Endettée, une télévision privée israélienne est sauvée in extremis

Le Parlement israélien a voté dans la nuit de jeudi à vendredi une loi permettant de sauver la Chaîne 10, une télévision privée confrontée à d'importantes difficultés financières.

Le gouvernement prolongera de deux ans la licence de la Chaîne 10, expirant à la fin de l'année, et lui accordera un prêt de 65 millions de shekels (environ 13 millions d'euros), indique sur son site la Knesset (Parlement).

La direction de la chaîne avait annoncé dimanche son intention de licencier 500 membres de son personnel et fermer la chaîne fin décembre si aucune disposition n'était prise entre-temps pour la sauver.

Le directeur général du bureau du Premier ministre Benjamin Netanyahu, Harel Locker, lui avait demandé de surseoir à sa décision afin que le président du Parlement, Réouven Rivlin, puisse permettre à la Chambre de réexaminer le dossier.

Créée il y a dix ans, la Chaîne 10 doit rembourser à l'Etat une dette de plus de 60 millions de shekels (environ 12 millions d'euros).

La chaîne, l'une des deux seules commerciales du pays, avait demandé un échelonnement de sa dette sur plusieurs années mais une commission parlementaire avait repoussé cette proposition.

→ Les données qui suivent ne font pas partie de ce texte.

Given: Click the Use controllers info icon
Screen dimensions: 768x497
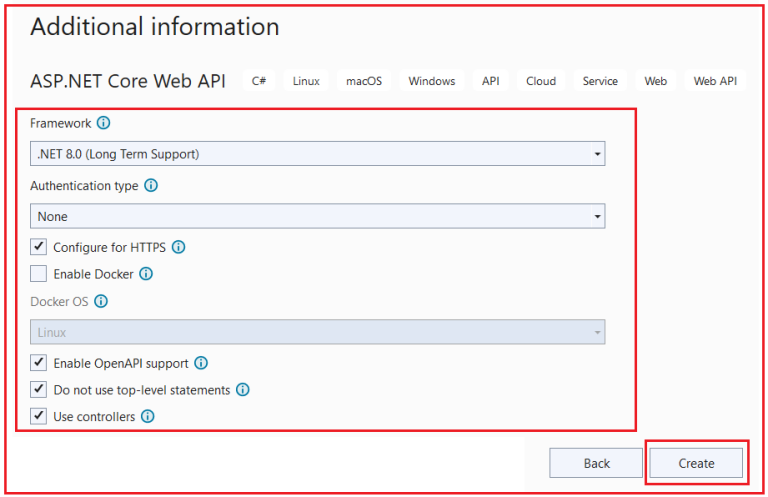Looking at the screenshot, I should (x=148, y=417).
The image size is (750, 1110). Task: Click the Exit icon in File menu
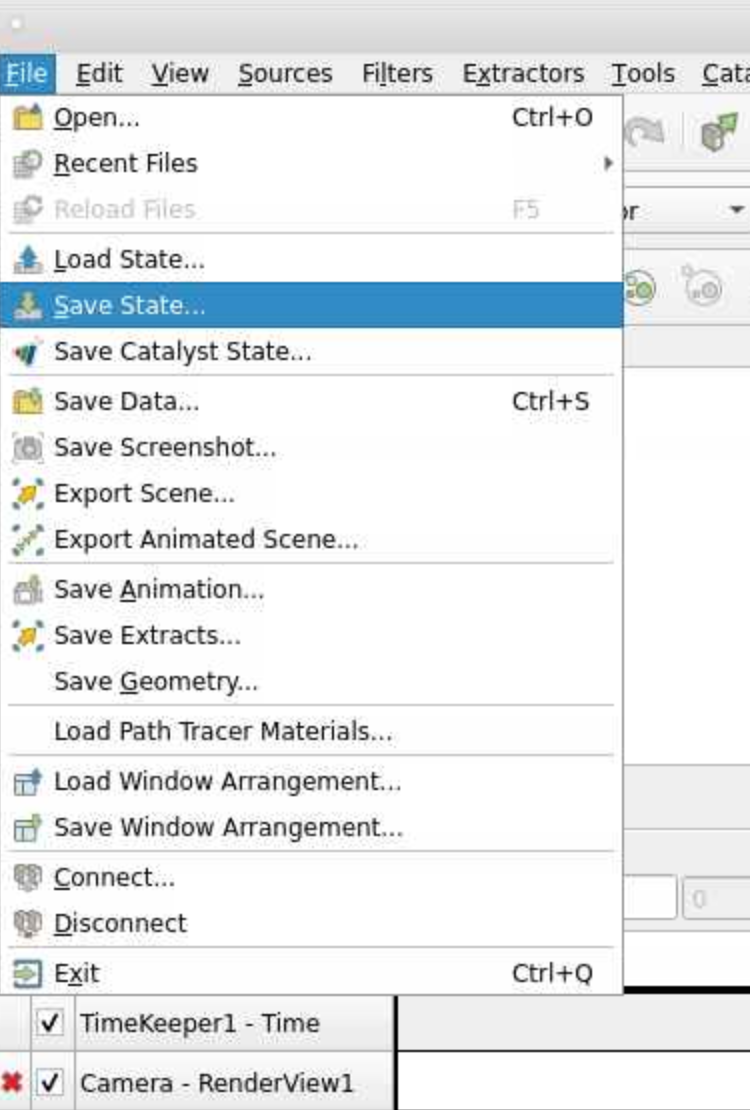pos(28,974)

La bataille pour sa survie était devenue un symbole de la lutte pour l'indépendance des médias en Israël.

Son directeur, Yossi Warchawski, avait en effet affirmé que son naufrage était une "forme de vengeance" de la part du Premier ministre. M. Netanyahu avait attaqué en diffamation la chaîne pour avoir diffusé un reportage l'accusant d'avoir touché de l'argent privé pour des voyages à l'étranger.

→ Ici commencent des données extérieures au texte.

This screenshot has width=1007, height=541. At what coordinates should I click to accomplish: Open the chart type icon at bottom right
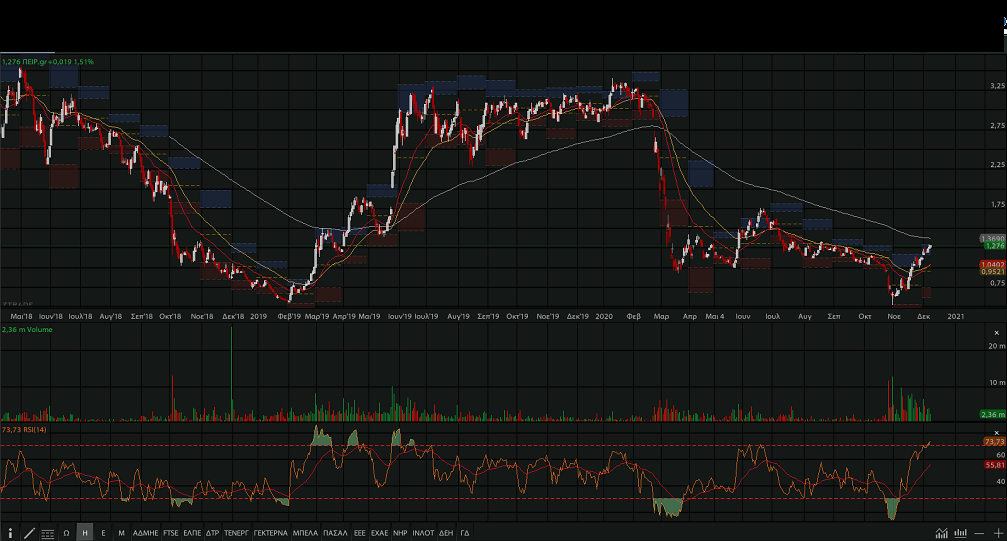coord(942,533)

Beaucoup de médias israéliens, longtemps réputés pour leur pugnacité et leur liberté de ton vis-à-vis des pouvoirs, traversent une crise inédite, qui remet en cause leur indépendance et leur avenir.

Au fil du temps, de nombreux titres ont disparu en Israël, en raison notamment d'une concentration croissante de la presse aux mains de grands groupes comme celui du quotidien Yediot Aharonot, ou encore de l'apparition sur le marché de son concurrent gratuit à grand tirage Israël Hayom.